Jacques Lèbre, “À bientôt”, lu par Jean-Claude Leroy


Jean-Claude Leroy explore pour Poesibao le livre de Jacques Lèbre, “A bientôt”, journal sans date des années 2003 à 2013.



Jacques Lèbre, À bientôt, éditions Isolato, 2022 128 p., 18 €.

Dans la marge des poèmes réside volontiers le lecteur ordinaire, méditatif, et s’il veut bien partager cet espace qui est un jardin jusque dans ses allées, ses recoins, alors voici, par exemple, ce livre de Jacques Lèbre, À bientôt. Un titre qui sonne comme un rendez-vous assuré, sans doute avec les morts, notamment ceux qui ont écrit et attrapé par là même cette main qui est la vôtre, avant de partir.

Dans Le poète sous l’escalier paru l’an dernier Jacques Lèbre nous entraînait dans le cheminement des idées rencontrées au cours de ses lectures. L’une mène à l’autre, les ponts, les passerelles ne demandent qu’à exister, les analogies comme les affinités se révèlent d’un livre à l’autre. Lecteurs, nous jouissons de cette compagnie inlassable, à disposition, le temps d’ouvrir à la bonne page, de reconnaître les mots, le sens, l’amitié qu’on y a déjà trouvée.

« Le propre du poème, c’est de dépasser son auteur… » [p.53]

Aujourd’hui, c’est un journal que l’auteur met sous nos yeux. Sans date autre que l’année comme repère (de 2003 à 2013), un présent s’imprime ainsi à l’indicatif. Toute notation y est personnelle, quasi privée, on y sent une proximité avec le paysage ou avec les poètes familiers. Plus qu’à marcher à côté sans rien ajouter, se retrouver dans l’intimité de Jacques Lèbre. Dans la réelle confiance qu’il instaure, sorte de trêve ou de possible réparation.

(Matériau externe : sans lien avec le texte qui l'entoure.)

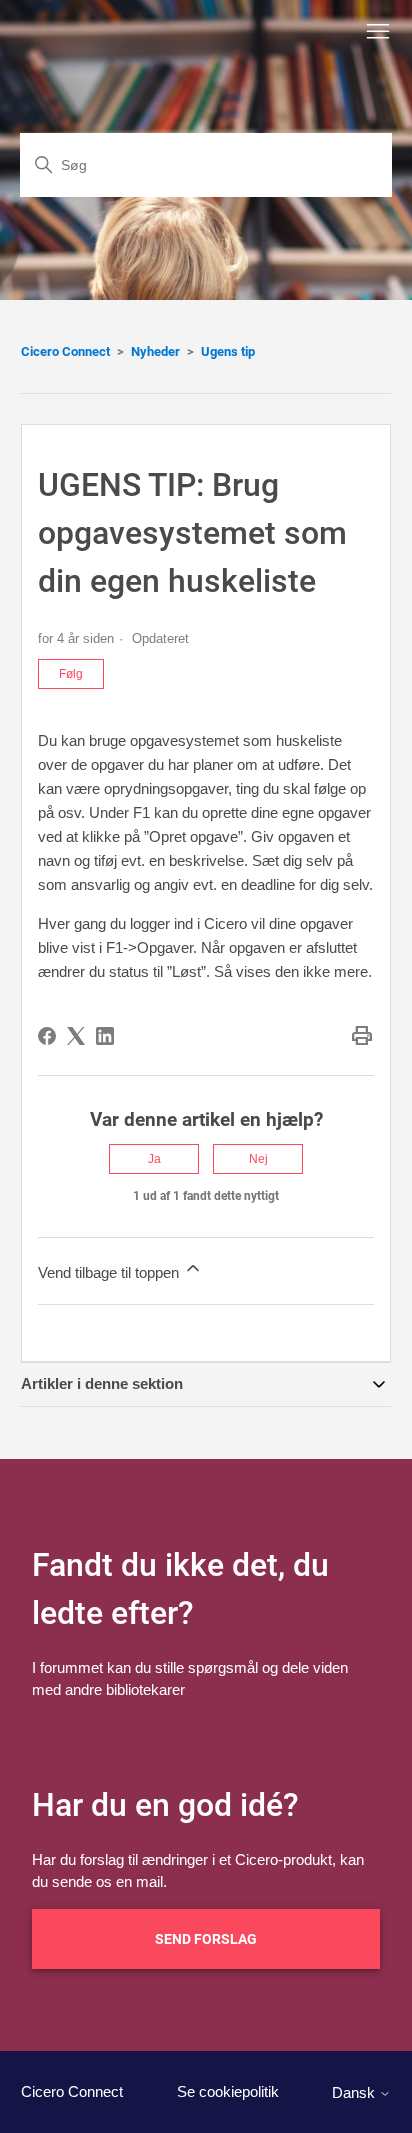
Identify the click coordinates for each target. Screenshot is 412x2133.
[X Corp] (76, 1036)
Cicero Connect (65, 351)
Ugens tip (228, 351)
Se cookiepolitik (228, 2091)
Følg (71, 674)
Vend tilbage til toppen (110, 1272)
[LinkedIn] (105, 1036)
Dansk (355, 2092)
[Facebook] (47, 1036)
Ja (154, 1159)
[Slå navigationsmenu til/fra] (378, 32)
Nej (258, 1159)
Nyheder (155, 351)
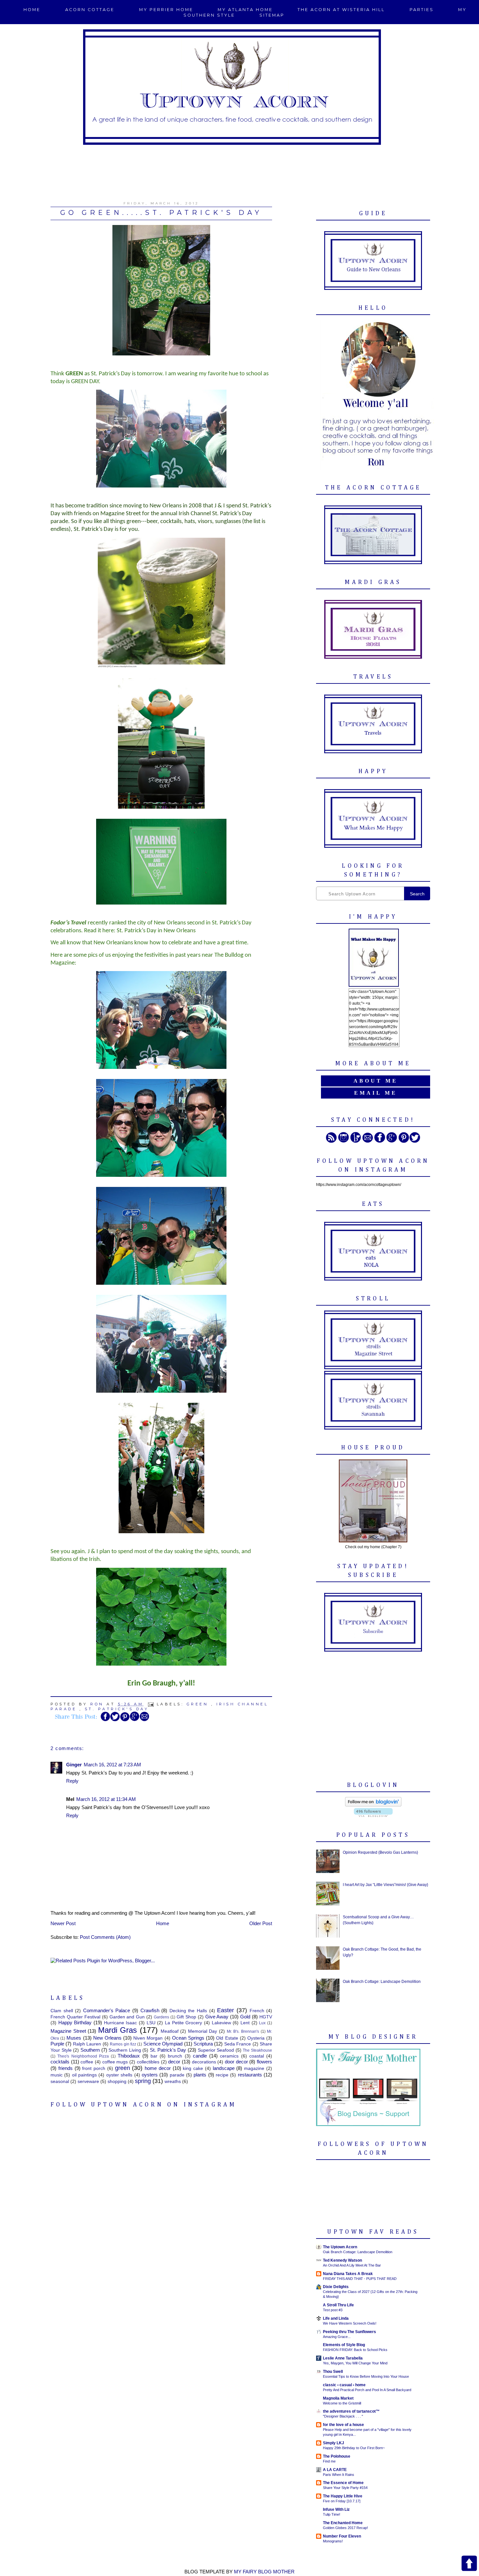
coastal (256, 2056)
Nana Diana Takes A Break (348, 2273)
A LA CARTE (335, 2469)
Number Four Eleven (342, 2536)
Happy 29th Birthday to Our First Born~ (354, 2448)
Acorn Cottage (89, 9)
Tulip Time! (331, 2514)
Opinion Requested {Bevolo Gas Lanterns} (380, 1852)
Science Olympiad (162, 2043)
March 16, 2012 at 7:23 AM (112, 1764)
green (198, 1704)
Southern (90, 2050)
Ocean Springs (188, 2038)
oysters (150, 2074)
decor (174, 2061)
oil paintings (84, 2075)
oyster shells (119, 2075)
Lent (245, 2022)
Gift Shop (186, 2016)
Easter (225, 2010)
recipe (222, 2075)
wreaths (173, 2081)
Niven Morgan (148, 2038)
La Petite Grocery (183, 2022)
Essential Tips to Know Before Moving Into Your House (366, 2376)
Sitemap (271, 15)
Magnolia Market (338, 2398)
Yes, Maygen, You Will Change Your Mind (355, 2363)
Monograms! (333, 2541)
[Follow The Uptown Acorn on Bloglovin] (373, 1805)
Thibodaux (129, 2056)
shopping (117, 2081)
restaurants (250, 2074)
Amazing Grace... (337, 2337)
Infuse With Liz (336, 2509)
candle (200, 2056)
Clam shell (62, 2010)
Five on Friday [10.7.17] (341, 2501)
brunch (175, 2056)
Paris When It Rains (338, 2475)
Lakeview (221, 2022)
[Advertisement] (239, 169)
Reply (72, 1781)
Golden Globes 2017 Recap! (345, 2528)
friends (65, 2068)
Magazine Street (68, 2031)
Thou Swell (333, 2371)
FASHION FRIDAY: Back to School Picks (355, 2350)
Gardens (161, 2017)
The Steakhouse (257, 2050)
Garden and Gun (127, 2016)
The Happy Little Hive (342, 2496)
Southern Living (125, 2050)
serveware (88, 2081)
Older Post (260, 1923)
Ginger (74, 1764)
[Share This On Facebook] (105, 1720)
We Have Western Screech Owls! (349, 2323)
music (57, 2075)
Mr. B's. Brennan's (243, 2031)
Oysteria (256, 2038)
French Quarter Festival (75, 2016)
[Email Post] (151, 1704)
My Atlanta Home (245, 9)
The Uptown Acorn (340, 2247)
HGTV (265, 2016)
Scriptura (203, 2043)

En sa compagnie la ville même a des allures bucoliques, en cela qu’elle n’encombre pas, que le murmure secret de l’homme y bat son plein comme en plein vent. Journal d’un homme pensif, nourri de songes et de lectures, auxquels se mêlent des souvenirs marquants, par exemple un épisode datant de l’enfance : un père accueillant comme un fils un jeune cycliste allemand venu s’emboutir dans la portière de sa voiture qu’il avait ouverte sans vérifier le reflet du rétroviseur.

Mais bien sûr, c’est dans les livres écrits que Jacques Lèbre puise principalement l’écho de son propre corps, et si l’on ne sait que dire, on saisit dans les mots de l’autre la légitimation de son propre geste. Lichtenberg, Celan, Handke (mais aussi Armel Guerne et Georges Perros, parmi bien d’autres) sont là pour appuyer le désarroi ou l’audace existentielle. Car enfin, être là, au monde, tout simplement, quelle outrecuidance, déjà !

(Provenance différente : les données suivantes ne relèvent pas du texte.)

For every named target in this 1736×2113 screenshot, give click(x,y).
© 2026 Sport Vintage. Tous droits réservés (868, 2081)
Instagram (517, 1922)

« ‘‘Les premières pensées sont droites comme des routes de plaines, les suivantes sont étroites et tortueuses.’’ Je ne sais plus, dans le rêve de cette nuit, si je lisais ou j’entendais ses phrases. » [p.109]

Le temps d’une cigarette fumée au balcon est celui de l’observation qui s’imprime en soi, un moment de retrait qui sera celui d’un croquis jeté dans la mémoire, ou bientôt sur le papier. Une démarche trop lourde ou trop légère aperçue plus bas devient aisément, par le biais de l’imagination, l’élément d’un défilé sauvage : « Ainsi je vois passer toute une faune : sauterelles, antilopes, gazelles, hippopotames… » [p.112]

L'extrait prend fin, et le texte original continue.